Un jeune séraphin, cherchant avec courage à protéger son déjeuner, se met à courir au milieu du champ d'yeux et en écrase malencontreusement un, propriété de l'autre séraphin -celui en compétition. " Technique de l'holocauste ! " D'une main rapide, alors que le pauvre s'excusait d'avoir interrompu l'amusement de tous --et surtout des aides-soignants--, il est prestement dégagé : notre néphilim se saisit de son bol. " J'ai sacrifié une boule, mais en échange, j'ai de nouveau ma magie. Hi hi ! Hi hi ! " Le séraphin reste éberlué. " Technique de la poulette ! " Il tend le bol à une infirmière --psychotique--, maîtresse des jeux tout comme des autorisations. Celle-ci le remercie, enfonçant sadiquement son talon dans l'œil adverse qui éclate et répand son jus goûteux.
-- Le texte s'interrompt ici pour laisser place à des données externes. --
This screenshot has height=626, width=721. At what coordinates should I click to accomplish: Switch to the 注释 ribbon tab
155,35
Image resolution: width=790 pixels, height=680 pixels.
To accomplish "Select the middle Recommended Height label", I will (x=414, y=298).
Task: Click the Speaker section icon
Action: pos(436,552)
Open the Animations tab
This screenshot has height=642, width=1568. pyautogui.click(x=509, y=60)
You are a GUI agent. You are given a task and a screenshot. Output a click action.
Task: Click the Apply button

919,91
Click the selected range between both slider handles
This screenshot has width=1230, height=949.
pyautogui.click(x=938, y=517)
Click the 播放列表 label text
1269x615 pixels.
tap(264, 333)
" A moi maintenant ! Technique de l'atome crochu. " Avec un sourire torve et dément, le séraphin lance un verre d'eau et lave ainsi partiellement les yeux. La couleur redevient presque celle d'avant : les yeux ont encore une fois été inter-changés. Enfin dégagé de l'emprise de la jeune femme qui préférait écraser son pauvre œil droit plutôt que sa main, le vieillard aveugle saute au milieu des boules et l'on entend le néphilim déblatérer au milieu des piaillements et jacassements : " Poussin par ici ! Granulé, par là ! … Ah, Chute maintenant. Hop, Digestion ! " Et le vieillard de s'étaler au milieu du terrain de jeu, dans une mare spongieuse de mélange d'yeux éclatés.

Quand il se relève, les deux adversaires font les comptes : " Tu as gagné ! " Le séraphin sourit, confiant : " Eh oui... " Pourtant, le néphilim le regarde avec folie : " Donc, tu me dois quelque chose, et je n'ai plus de petit, maintenant… " Il fixe l'œil droit de son partenaire de jeu. Sa main, telle une serre animée de sa propre volonté, se dirige vers lui sans trembler.